Problem description =>
Copy out every one of the following rows word for word, keeping the lines in their original order.

Material provided =>
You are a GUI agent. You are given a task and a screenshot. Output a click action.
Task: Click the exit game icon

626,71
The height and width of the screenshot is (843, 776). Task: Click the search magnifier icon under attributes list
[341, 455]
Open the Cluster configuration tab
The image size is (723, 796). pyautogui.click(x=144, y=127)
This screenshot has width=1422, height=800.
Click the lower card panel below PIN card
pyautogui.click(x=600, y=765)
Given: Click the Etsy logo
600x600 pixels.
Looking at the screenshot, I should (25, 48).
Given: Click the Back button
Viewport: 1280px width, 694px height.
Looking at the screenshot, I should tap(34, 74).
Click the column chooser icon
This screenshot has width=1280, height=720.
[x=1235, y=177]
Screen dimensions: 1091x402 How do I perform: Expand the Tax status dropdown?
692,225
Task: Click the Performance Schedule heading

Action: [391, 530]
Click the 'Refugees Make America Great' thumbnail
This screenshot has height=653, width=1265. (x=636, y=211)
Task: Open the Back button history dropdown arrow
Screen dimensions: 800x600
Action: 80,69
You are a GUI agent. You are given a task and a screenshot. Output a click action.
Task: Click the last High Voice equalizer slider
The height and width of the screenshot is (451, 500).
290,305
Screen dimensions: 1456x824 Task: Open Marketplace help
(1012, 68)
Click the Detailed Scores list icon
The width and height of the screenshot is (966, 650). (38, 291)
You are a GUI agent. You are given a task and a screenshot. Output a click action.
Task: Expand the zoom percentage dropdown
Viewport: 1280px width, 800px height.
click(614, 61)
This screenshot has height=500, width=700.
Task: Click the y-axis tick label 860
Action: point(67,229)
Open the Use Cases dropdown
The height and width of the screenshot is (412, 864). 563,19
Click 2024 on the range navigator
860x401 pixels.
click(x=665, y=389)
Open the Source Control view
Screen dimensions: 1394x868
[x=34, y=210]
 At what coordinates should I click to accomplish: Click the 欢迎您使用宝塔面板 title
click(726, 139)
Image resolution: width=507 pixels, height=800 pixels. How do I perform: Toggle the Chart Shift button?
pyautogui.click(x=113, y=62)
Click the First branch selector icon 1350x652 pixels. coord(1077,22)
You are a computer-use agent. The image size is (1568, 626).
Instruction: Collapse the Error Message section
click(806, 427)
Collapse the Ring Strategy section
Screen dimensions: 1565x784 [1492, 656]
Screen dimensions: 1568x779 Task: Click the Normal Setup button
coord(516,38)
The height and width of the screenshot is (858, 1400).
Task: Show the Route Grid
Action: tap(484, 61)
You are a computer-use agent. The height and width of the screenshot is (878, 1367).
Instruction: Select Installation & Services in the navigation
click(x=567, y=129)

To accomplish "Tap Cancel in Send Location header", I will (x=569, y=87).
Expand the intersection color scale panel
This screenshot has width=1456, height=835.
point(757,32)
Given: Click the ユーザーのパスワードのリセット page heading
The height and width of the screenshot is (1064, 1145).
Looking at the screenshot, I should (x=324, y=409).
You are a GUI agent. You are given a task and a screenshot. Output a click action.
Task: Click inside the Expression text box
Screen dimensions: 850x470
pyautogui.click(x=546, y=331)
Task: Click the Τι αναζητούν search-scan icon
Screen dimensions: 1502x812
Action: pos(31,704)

Expected output =>
You are a GUI agent. You are given a task and a screenshot. Output a click action.
Task: Click the exit game icon

626,71
The height and width of the screenshot is (843, 776). Task: Click the search magnifier icon under attributes list
[341, 455]
Open the Cluster configuration tab
The image size is (723, 796). pyautogui.click(x=144, y=127)
This screenshot has width=1422, height=800.
Click the lower card panel below PIN card
pyautogui.click(x=600, y=765)
Given: Click the Etsy logo
600x600 pixels.
Looking at the screenshot, I should (25, 48).
Given: Click the Back button
Viewport: 1280px width, 694px height.
Looking at the screenshot, I should tap(34, 74).
Click the column chooser icon
This screenshot has width=1280, height=720.
[x=1235, y=177]
Screen dimensions: 1091x402 How do I perform: Expand the Tax status dropdown?
692,225
Task: Click the Performance Schedule heading

Action: [391, 530]
Click the 'Refugees Make America Great' thumbnail
This screenshot has height=653, width=1265. (x=636, y=211)
Task: Open the Back button history dropdown arrow
Screen dimensions: 800x600
Action: 80,69
You are a GUI agent. You are given a task and a screenshot. Output a click action.
Task: Click the last High Voice equalizer slider
The height and width of the screenshot is (451, 500).
290,305
Screen dimensions: 1456x824 Task: Open Marketplace help
(1012, 68)
Click the Detailed Scores list icon
The width and height of the screenshot is (966, 650). (38, 291)
You are a GUI agent. You are given a task and a screenshot. Output a click action.
Task: Expand the zoom percentage dropdown
Viewport: 1280px width, 800px height.
click(614, 61)
This screenshot has height=500, width=700.
Task: Click the y-axis tick label 860
Action: point(67,229)
Open the Use Cases dropdown
The height and width of the screenshot is (412, 864). 563,19
Click 2024 on the range navigator
860x401 pixels.
click(x=665, y=389)
Open the Source Control view
Screen dimensions: 1394x868
[x=34, y=210]
 At what coordinates should I click to accomplish: Click the 欢迎您使用宝塔面板 title
click(726, 139)
Image resolution: width=507 pixels, height=800 pixels. How do I perform: Toggle the Chart Shift button?
pyautogui.click(x=113, y=62)
Click the First branch selector icon 1350x652 pixels. coord(1077,22)
You are a computer-use agent. The image size is (1568, 626).
Instruction: Collapse the Error Message section
click(806, 427)
Collapse the Ring Strategy section
Screen dimensions: 1565x784 [1492, 656]
Screen dimensions: 1568x779 Task: Click the Normal Setup button
coord(516,38)
The height and width of the screenshot is (858, 1400).
Task: Show the Route Grid
Action: tap(484, 61)
You are a computer-use agent. The height and width of the screenshot is (878, 1367).
Instruction: Select Installation & Services in the navigation
click(x=567, y=129)

To accomplish "Tap Cancel in Send Location header", I will (x=569, y=87).
Expand the intersection color scale panel
This screenshot has width=1456, height=835.
point(757,32)
Given: Click the ユーザーのパスワードのリセット page heading
The height and width of the screenshot is (1064, 1145).
Looking at the screenshot, I should (x=324, y=409).
You are a GUI agent. You are given a task and a screenshot. Output a click action.
Task: Click inside the Expression text box
Screen dimensions: 850x470
pyautogui.click(x=546, y=331)
Task: Click the Τι αναζητούν search-scan icon
Screen dimensions: 1502x812
Action: pos(31,704)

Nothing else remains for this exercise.